The novel was strongly supported by Vissarion Belinsky, first in his essay "The 1846 Russian Literature Review", then the article "The Answer to Moskvityanin". Choosing for an example the caricature by M.L. Nevakhovich in Yeralash magazine (1847, book I, page 5) where Grogorovich was shown as someone searching in a garbage can, he lashed against the critics for whom the novel was too realistic and, by default, 'dirty'.

According to modern critic and biographer A. Meshcheryakov, in The Village Grigorovich's attempt to make a move from a set-of-sketches kind of documentary collage to a novel genre was not entirely successful. The sketch-like quality here prevailed, especially in that the inner world of his heroine was obviously of a lesser interest to the author than myriads of details of the Russian rural life.

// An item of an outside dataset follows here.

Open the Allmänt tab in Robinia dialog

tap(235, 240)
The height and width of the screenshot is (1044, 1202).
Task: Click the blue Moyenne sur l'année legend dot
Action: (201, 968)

Still, those were the years when the Natural School movement in Russia was getting closer to the very bottom of a real life and Grigorovich's debut has played a decisive role, according to the critic.

The Village proved to be a healthy antidote to the officially approved "peasant literature" propagated by journals like Mayak (Lighthouse), praising good-natured, God-loving Russian muzhik and his benevolent, caring master. The novel was regarded as the strongest statement against the system of serfdom of its time. Characteristically, the original version where Akulina's landlord was shown as a tyrant, has been changed to a more neutral portrait, a clear sign of the author's seeing the system, not its particular proponents, as the real evil, according to A. Meshcheryakov.